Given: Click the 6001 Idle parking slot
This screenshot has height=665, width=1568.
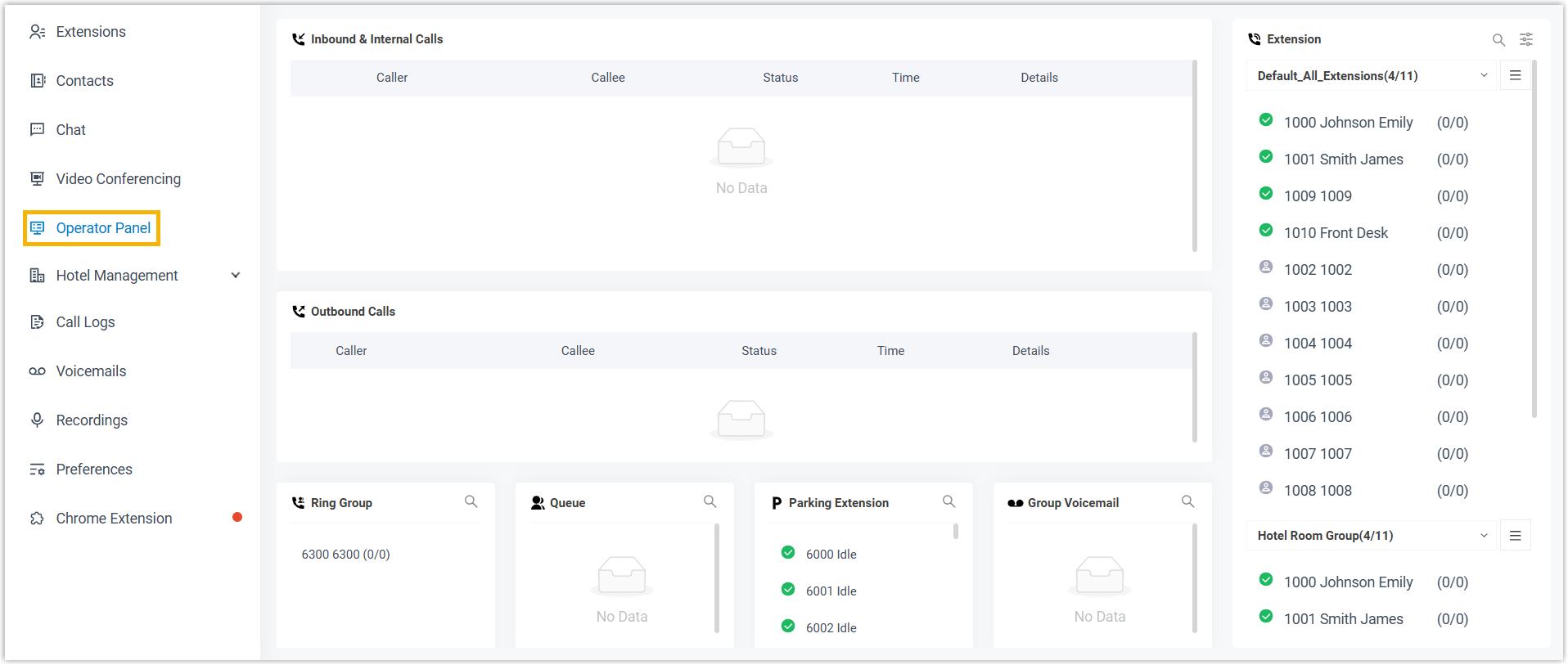Looking at the screenshot, I should pos(831,591).
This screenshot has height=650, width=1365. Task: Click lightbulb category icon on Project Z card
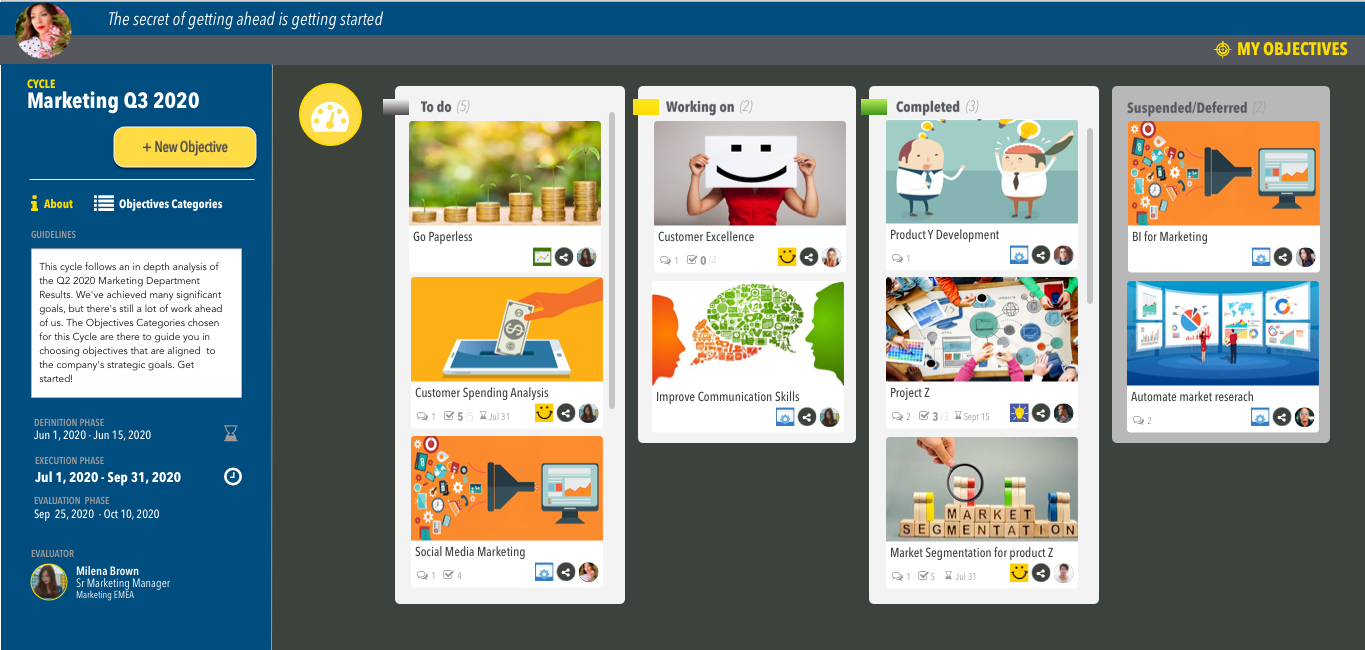click(1019, 413)
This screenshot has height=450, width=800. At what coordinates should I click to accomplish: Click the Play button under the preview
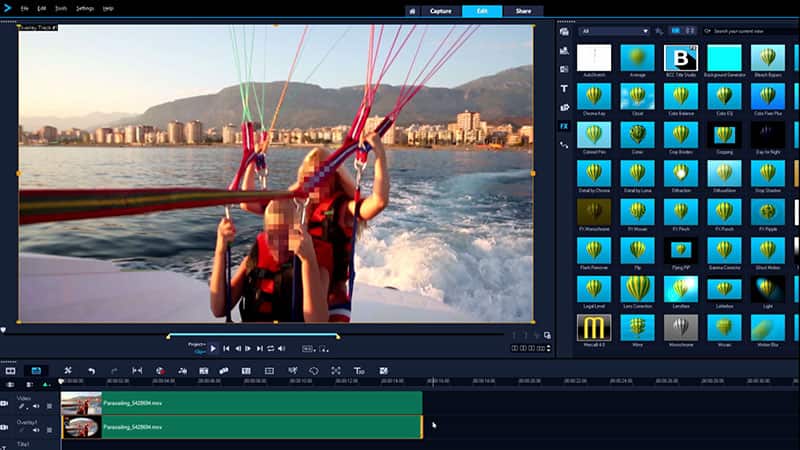[213, 348]
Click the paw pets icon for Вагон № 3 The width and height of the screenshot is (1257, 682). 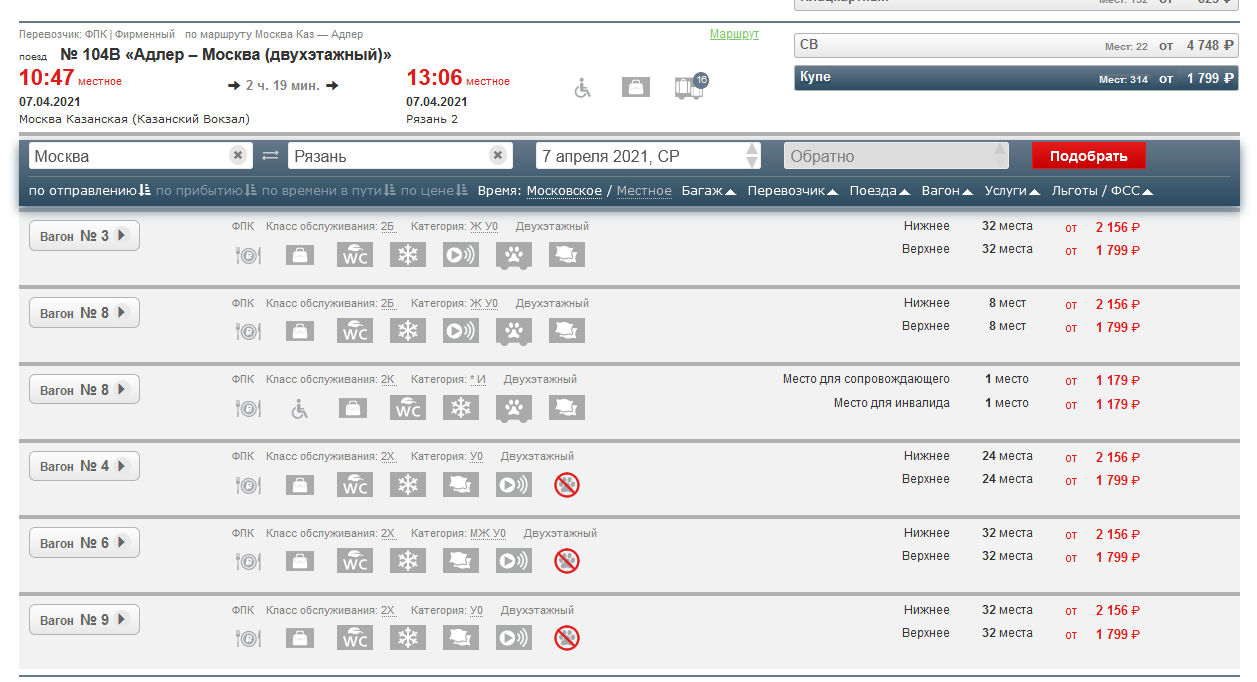click(513, 255)
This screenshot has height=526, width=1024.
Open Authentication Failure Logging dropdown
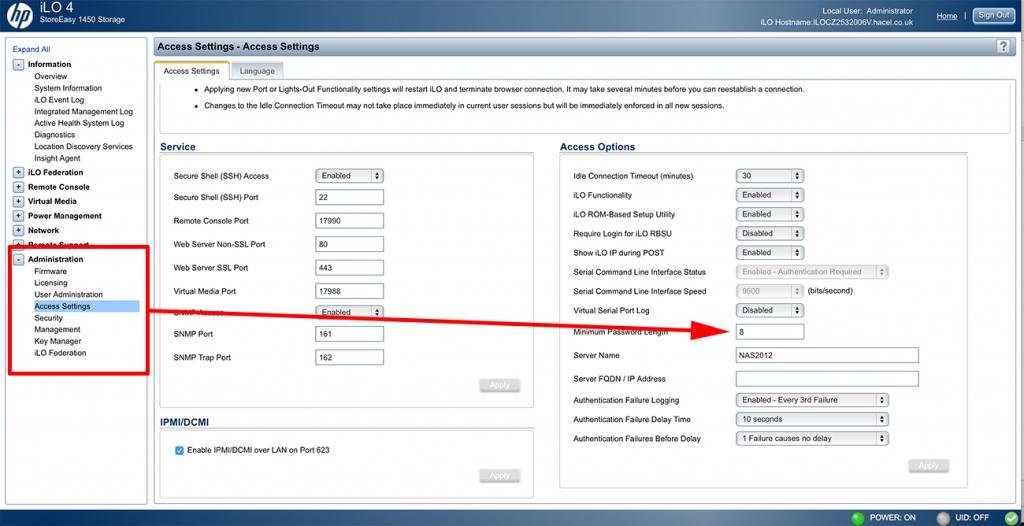[x=811, y=400]
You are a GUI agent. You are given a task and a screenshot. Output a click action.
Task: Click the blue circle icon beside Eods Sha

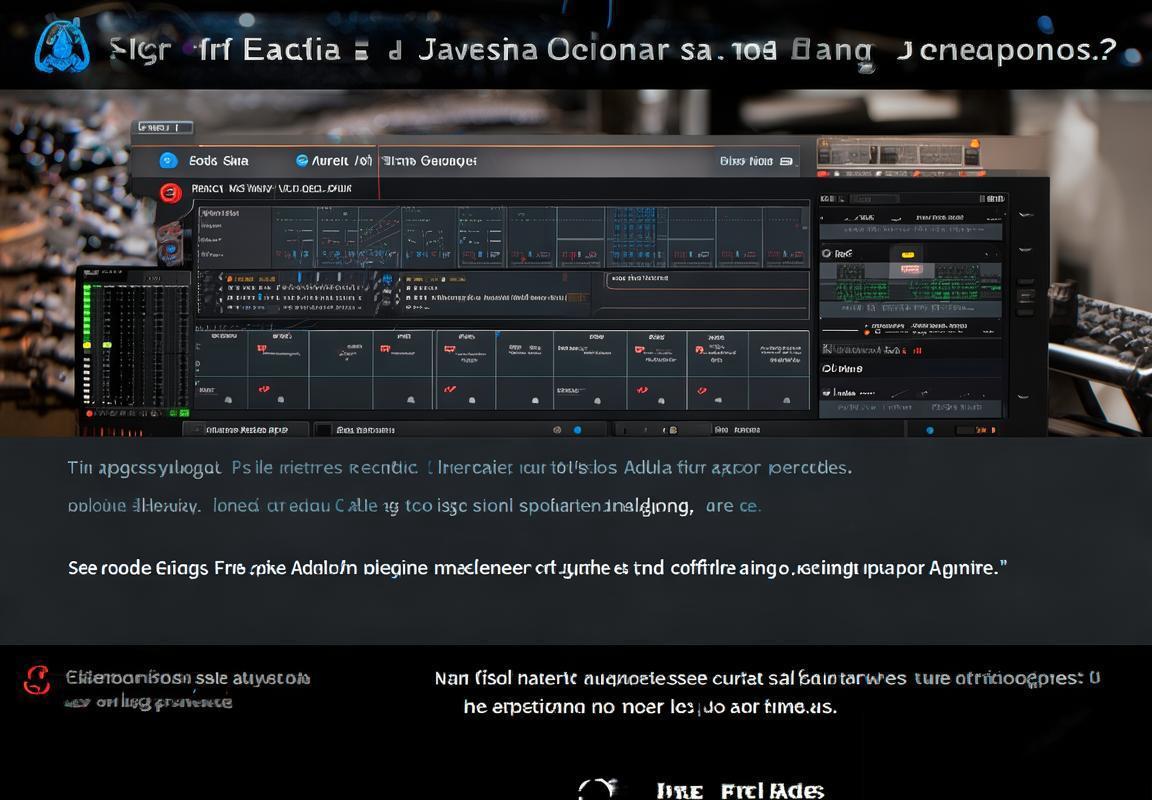pos(168,160)
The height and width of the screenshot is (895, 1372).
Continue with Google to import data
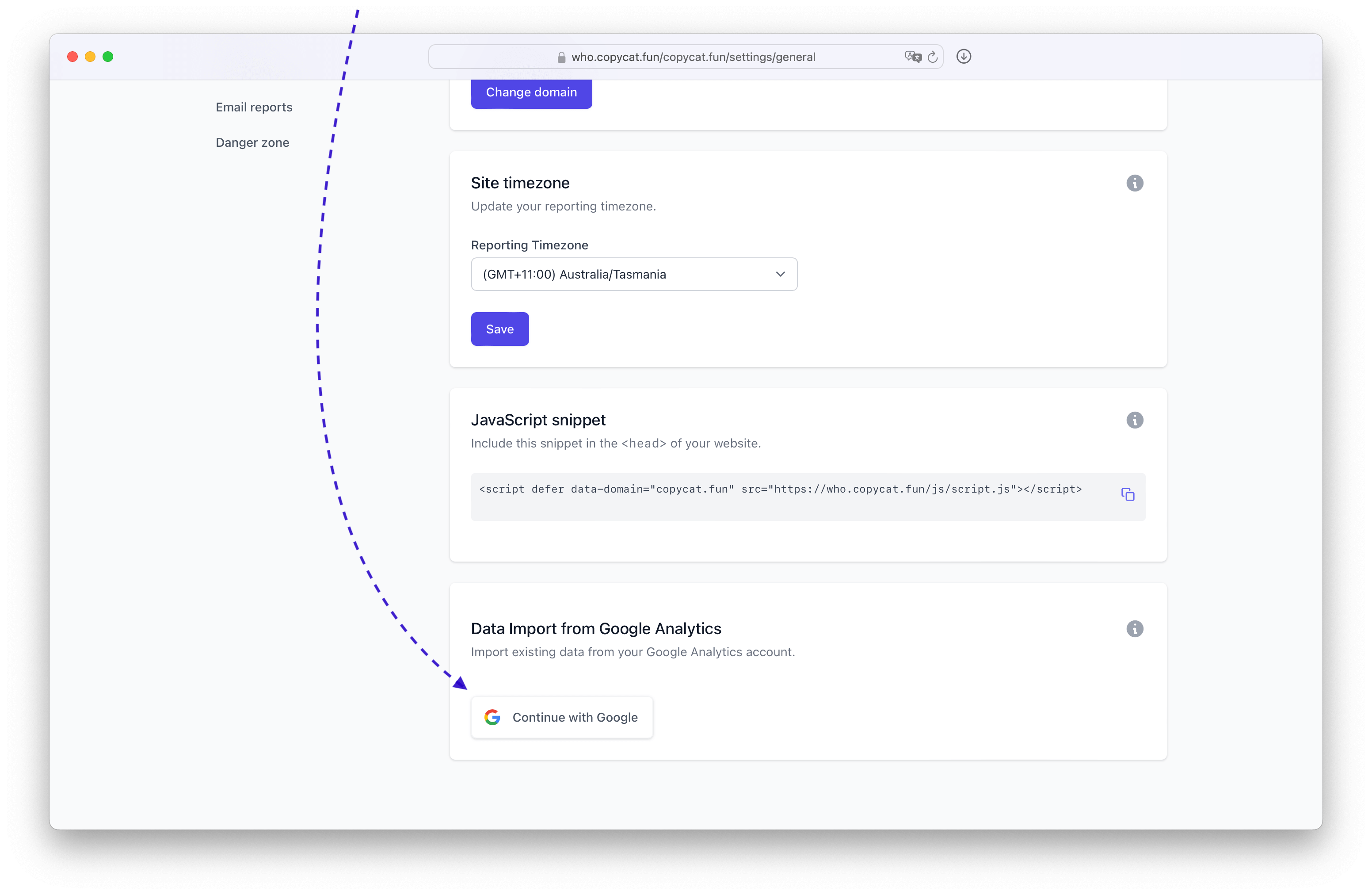click(562, 717)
* * * * * * * * *
**How to complete this task:**
Begin at the line containing "Open Authentication Failure Logging dropdown" and stop at the final line of the data. Retype those lines exactly, without the pictures.

**Output below:**
Open Authentication Failure Logging dropdown
[x=811, y=400]
You are a GUI agent. You are given a task and a screenshot. Output a click action.
Task: Click the blue circle icon beside Eods Sha

pos(168,160)
The height and width of the screenshot is (895, 1372).
Continue with Google to import data
click(562, 717)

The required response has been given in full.